That’s right Floyd. Thanks, it’s a pleasure to be here. I was previously at Quantcast where we grew an audience measurement and ad targeting business processing up to two petabytes of data a day. Out of the lessons I learned from that scale of processing and the need for constantly improving the data science, I was really excited about the opportunity to bring open source and big data technologies to the market and help people build solutions.
2. Tell us what the big data space. As an architect just trying to understand it, what’s going on?
There has been a tremendous amount of innovation. In the last few years, there has really been this sea shift that the emergence of large scale web architectures has lead to some great innovation. For a long time all of our data processing needs were being handled through a traditional relational database. The emergence of the search engines, social media and large scale advertising broke the bottleneck so that now you have a lot of companies that have innovated and built a distributed processing model on top of distributed file systems and MapReduce and high volume NoSQL and other non-traditional databases. There is a wealth of investment that’s happened.
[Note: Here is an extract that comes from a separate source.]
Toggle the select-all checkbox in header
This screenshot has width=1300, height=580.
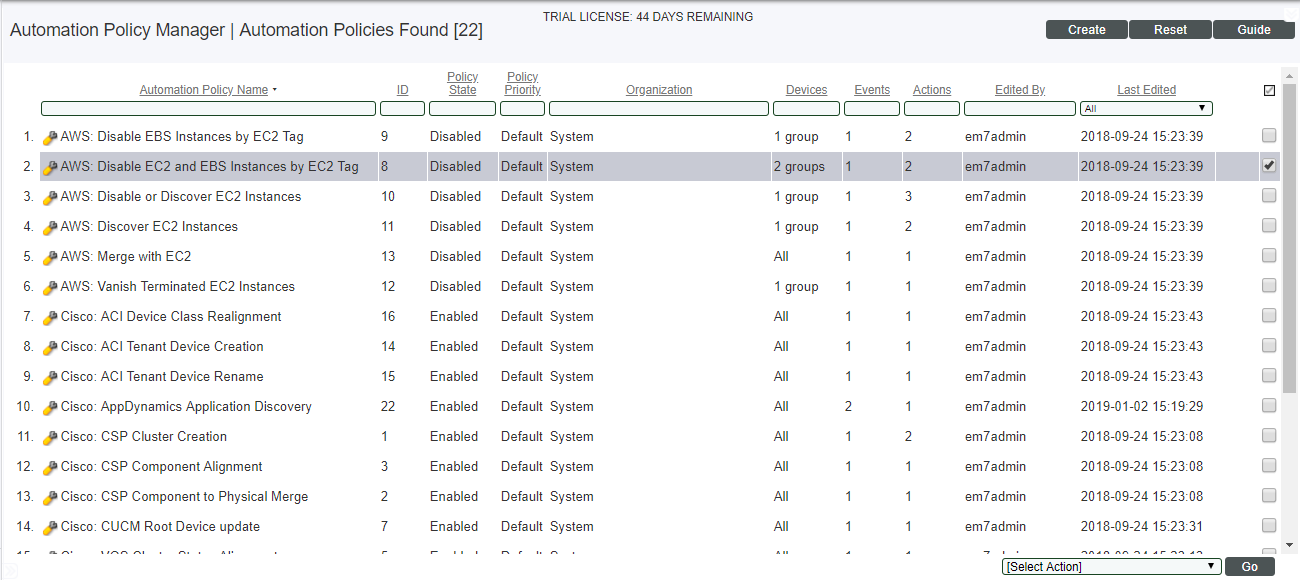click(x=1269, y=90)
Hadoop is an open-source implementation of MapReduce and distributed files that Yahoo! invested in heavily over the last 5 years.
Quantcast and Facebook and Twitter and LinkedIn have all adopted and used in varying ways but built technologies on top of. That innovation has resulted in some great opportunities to leverage data in new ways. It’s very timely, because the data volumes are exploding. If you look at the growth of transactional data from the applications, that’s increasing, but nothing like the way that unstructured application data events, clickstreams, data about preferences and interactions, products, etc. is growing.
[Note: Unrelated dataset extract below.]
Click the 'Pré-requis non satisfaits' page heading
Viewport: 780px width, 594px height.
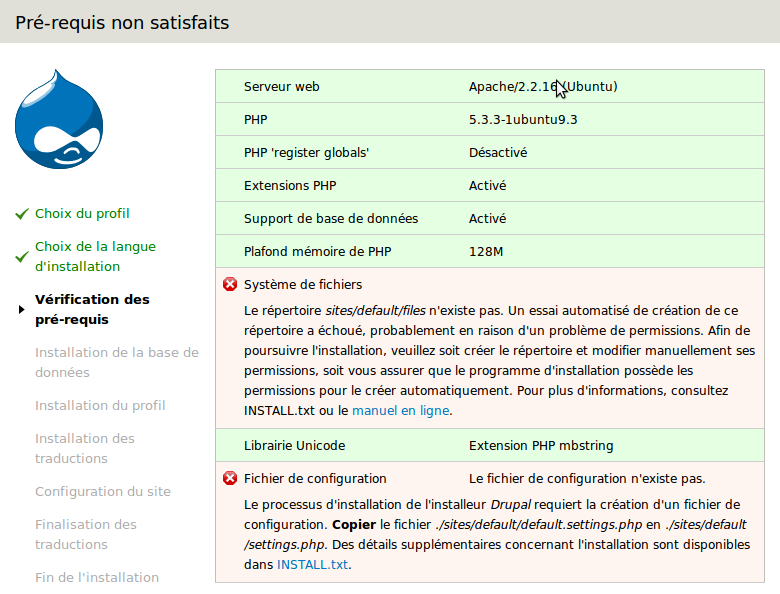122,22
3. What are the various usage architectural patterns with big data right now?
There are a number of interesting patterns. One basic pattern that tends to be foundational is getting insight out of the data through large scale MapReduce or batch processing. There are also patterns around near real-time access, for quick access to information at large scale and the two fit together well in terms of how do you efficiently transfer data from a real-time environment into a batch environment and then back out.
4. Tell us more about the real-time analytics pattern.
Real-time analytics is typically concerned with being able to look up information about something in very short cycle. We can evolve read mostly patterns as well as read-write patterns. In the advertising industry, like at Quantcast, patterns of use could include looking up a profile for an individual to be able to decide in near real-time whether they are a good lookalike for an impression. It could include looking up a profile to give information about something; for Netflix it could include making a recommendation for somebody in near real-time, etc.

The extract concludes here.